C’est aussi une façon de jouer, mais en version verbale. Un peu comme les bagarres ludiques père-fils qui servent à développer l’agilité, l’autocontrôle… et la complicité.
Les dad jokes agissent sur le même registre, mais dans le langage : elles testent, elles stimulent, elles construisent du lien.
Et surtout, elles montrent une chose essentielle : un père qui ose être ridicule pour faire rire ses enfants… est un père qui s’en fiche d’avoir l’air bête si cela fait sourire.
Elles peuvent aider les adolescents à développer une tolérance à l’embarras et à renforcer leur identité sociale.
Même si les enfants ne les apprécient pas, elles jouent un rôle éducatif inconscient mais profond.
Bref, les dad jokes ne sont pas simplement de mauvaises blagues.
Elles sont une manifestation culturelle moderne d’un ancien comportement évolutif : le jeu père-fils et la taquinerie paternelle, qui ont pour but de préparer les enfants à la vie sociale adulte.

+ + + + +

▶ EXERCICE COURT 1: Recopiez à l'identique toutes les lignes de la liste ci-dessous.
L'extrait ci-dessus et la liste qui suit n'ont aucun lien entre eux.

+ + + + +

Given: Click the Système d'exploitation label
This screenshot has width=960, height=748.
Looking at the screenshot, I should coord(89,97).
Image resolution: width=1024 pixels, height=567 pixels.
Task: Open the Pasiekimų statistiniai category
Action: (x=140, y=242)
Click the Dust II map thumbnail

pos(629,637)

+ + + + +

▶ EXERCICE COURT 2:
Répondez à ces questions sur l'extrait consacré aux dad jokes :
(a) À quel type de jeu entre père et fils les dad jokes sont-elles comparées ?
(b) Que peuvent-elles aider les adolescents à développer ?
(c) De quel ancien comportement évolutif sont-elles présentées comme une manifestation culturelle moderne ?

▶ RÉSULTAT CORRECT 1:
Given: Click the Système d'exploitation label
This screenshot has width=960, height=748.
Looking at the screenshot, I should coord(89,97).
Image resolution: width=1024 pixels, height=567 pixels.
Task: Open the Pasiekimų statistiniai category
Action: (x=140, y=242)
Click the Dust II map thumbnail

pos(629,637)

▶ RÉSULTAT CORRECT 2:
(a) Aux bagarres ludiques père-fils.
(b) Une tolérance à l'embarras.
(c) Du jeu père-fils et de la taquinerie paternelle.